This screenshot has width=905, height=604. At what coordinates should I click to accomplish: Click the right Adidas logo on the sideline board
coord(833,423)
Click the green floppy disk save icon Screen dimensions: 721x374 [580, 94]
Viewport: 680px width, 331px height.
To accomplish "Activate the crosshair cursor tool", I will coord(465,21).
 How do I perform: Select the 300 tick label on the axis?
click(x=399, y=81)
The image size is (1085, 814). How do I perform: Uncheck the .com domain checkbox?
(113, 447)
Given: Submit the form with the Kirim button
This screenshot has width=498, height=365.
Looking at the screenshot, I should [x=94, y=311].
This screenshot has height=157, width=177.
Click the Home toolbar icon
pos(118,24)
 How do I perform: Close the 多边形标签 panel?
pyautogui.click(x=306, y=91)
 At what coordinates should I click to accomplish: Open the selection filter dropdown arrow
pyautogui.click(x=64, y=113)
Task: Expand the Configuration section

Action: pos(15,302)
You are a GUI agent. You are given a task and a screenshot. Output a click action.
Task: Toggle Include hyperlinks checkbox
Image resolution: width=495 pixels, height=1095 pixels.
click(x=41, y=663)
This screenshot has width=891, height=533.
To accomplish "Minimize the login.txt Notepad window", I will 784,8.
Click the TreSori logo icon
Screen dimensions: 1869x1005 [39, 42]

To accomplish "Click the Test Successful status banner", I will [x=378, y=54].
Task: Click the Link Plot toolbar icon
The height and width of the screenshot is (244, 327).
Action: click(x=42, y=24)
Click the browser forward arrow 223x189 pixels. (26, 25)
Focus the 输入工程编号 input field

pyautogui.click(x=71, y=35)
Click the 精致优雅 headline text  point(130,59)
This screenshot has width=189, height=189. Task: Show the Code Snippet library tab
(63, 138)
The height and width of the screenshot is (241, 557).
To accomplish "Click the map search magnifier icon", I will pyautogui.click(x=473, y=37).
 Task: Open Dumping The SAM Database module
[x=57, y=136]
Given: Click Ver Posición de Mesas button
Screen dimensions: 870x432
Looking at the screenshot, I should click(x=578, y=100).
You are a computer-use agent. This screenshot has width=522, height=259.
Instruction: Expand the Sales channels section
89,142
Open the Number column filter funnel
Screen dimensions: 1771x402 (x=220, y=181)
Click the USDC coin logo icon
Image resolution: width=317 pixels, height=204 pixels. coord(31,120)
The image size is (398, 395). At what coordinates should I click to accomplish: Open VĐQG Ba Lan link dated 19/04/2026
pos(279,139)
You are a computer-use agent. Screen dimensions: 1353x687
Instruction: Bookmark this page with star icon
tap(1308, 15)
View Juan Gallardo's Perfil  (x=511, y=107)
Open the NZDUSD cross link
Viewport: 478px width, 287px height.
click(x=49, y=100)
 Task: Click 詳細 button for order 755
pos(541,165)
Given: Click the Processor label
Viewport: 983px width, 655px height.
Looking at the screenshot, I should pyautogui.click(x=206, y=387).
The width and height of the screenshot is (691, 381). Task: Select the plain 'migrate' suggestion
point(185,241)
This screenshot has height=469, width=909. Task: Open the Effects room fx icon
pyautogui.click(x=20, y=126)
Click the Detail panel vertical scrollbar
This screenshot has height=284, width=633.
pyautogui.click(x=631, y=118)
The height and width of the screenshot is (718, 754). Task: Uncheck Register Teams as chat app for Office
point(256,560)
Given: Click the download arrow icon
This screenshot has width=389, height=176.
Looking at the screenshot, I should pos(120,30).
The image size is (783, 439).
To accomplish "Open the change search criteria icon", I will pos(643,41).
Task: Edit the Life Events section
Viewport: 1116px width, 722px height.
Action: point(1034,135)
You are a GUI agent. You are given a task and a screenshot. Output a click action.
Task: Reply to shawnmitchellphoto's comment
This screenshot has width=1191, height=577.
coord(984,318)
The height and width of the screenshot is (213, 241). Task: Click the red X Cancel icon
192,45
.....
PROBLEM DETAILS>
Wherever the word "agent" turns up in a line of the entries above, copy that line.

SOLVED EXERCISE>
You are a GUI agent. You are given a task and a screenshot. Output a click action.
You are a computer-use agent. This screenshot has width=522, height=259.
You are a computer-use agent. Screen dimensions: 1353x687
You are a GUI agent. You are given a task and a screenshot. Output a click action.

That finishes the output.